1竪琴に寄せてD737(ブルッフマン)、2フィロクテートD540(マイアーホーファー)、3メムノンD541(
マイアーホーファー)、4冥府への旅D526(マイアーホーファー)、5冥界に下る時のオルフェウスの歌D474(
ヤーコビー)、6タウリスのオレステスD548(マイアーホーファー)、7罪を清められたオレステスD699(マイアーホーファー)、8アイスキュロスからの断片D450(マイアーホーファー)、9怒れるティアナにD707(マイアーホーファー)、10双子座の星に寄せる狩人の歌D360(マイアーホーファー)、11ヘリオポレスTD753(マイアーホーファー)、12みずから沈みゆくD700(マイアーホーファー)、13泣くD926(ライトナー)、14舟人の別れの歌D910(ショーバー)、15十字軍D932(ライトナー)、16私の揺籠の前に立ってD927(ライトナー)、17春の歌D398(ヘルティ)、18狩人の愛の歌D909(ショーバー)

全部で18曲です。
録音時期は1961年11月と1965年5月です。

本歌曲集は、2000年にF=ディースカウの生誕75年を記念して国内盤が発売されたもの(CD番号=POCG30173)で、現在では国内盤は廃盤になっているのかもしれません。

本歌曲集には「野ばら」「魔王」のような有名曲は含まれていません。しかし、シューベルトの600曲以上と言われる歌曲群は宝の山です。あまり有名でない曲の中にも、なんと美しい曲なのだろうと聴いて感動するような曲が多く存在するように思います。

今日は聴いた18曲の歌曲も、そのような曲ばかりです。第1曲「竪琴に寄せて」から第12曲までが古代ギリシア・ローマの神話を題材にした作品、第13曲「泣く」から第18曲「狩人の愛の歌」までが人の世界を題材にした作品とのことですが、聴いて「こんな良い曲があったのか」と驚くような歌曲が多く含まれています。
具体例を挙げると、第1曲「竪琴に寄せて」、第5曲「冥界に下る時のオルフェウスの歌」、第9曲「怒れるティアナに」、第13曲「泣く」などです。
メロディの美しさ、深々とした息の長さなど、シューベルト以外の作曲家が創りえなかったような唯一無二の見事な作品です。

管理人の個人的な考えですが、ハイドン・モーツァルトの古典派以降の作品(バッハ、ヘンデルのバロック音楽は除きます)では、器楽曲ではベートーヴェンの弦楽四重奏曲、声楽曲ではシューベルトの歌曲が、最も芸術的に高い境地に到達しているのではないでしょうか。
歌曲の分野では、管理人はシューベルト以外ではブラームスとヴォルフも好きですが、シューベルトは全くの別格的存在です。

また、シューベルトが曲を付した詩人としては、ゲーテ、シラーなどが有名ですが、それだけでなく、シューベルト自身親交が深かったというマイアーホーファーの詩を元にした歌曲にも名作が多いように思います。本CDは過半数がマイアーホーファーの詩によるもので、その好例だと思います。
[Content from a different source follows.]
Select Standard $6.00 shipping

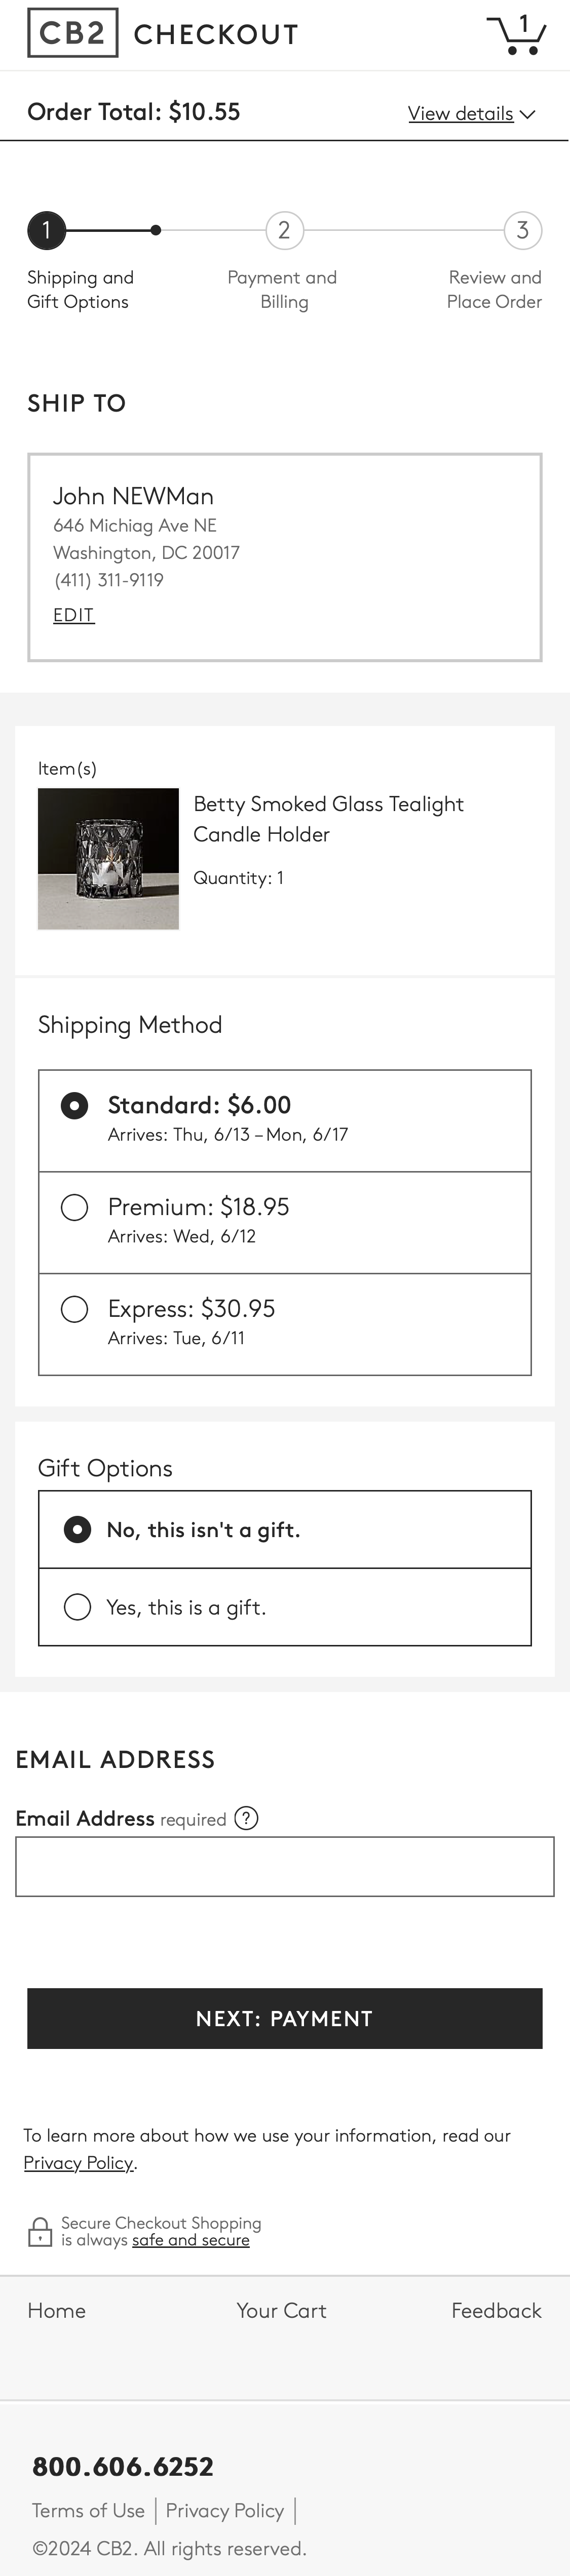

F=ディースカウの演奏は見事なものです。30代後半という彼の全盛期に録音されたもので、ドイツ語の美しい発音、ビロードのように柔らかく美しい、息の長い朗々とした声唱は、これ以上の演奏はあり得ないと感じられるくらいの絶唱です。本CDはシューベルトの芸術だけでなく、ディースカウ全盛期の至芸を堪能するのにも適した録音だと思います。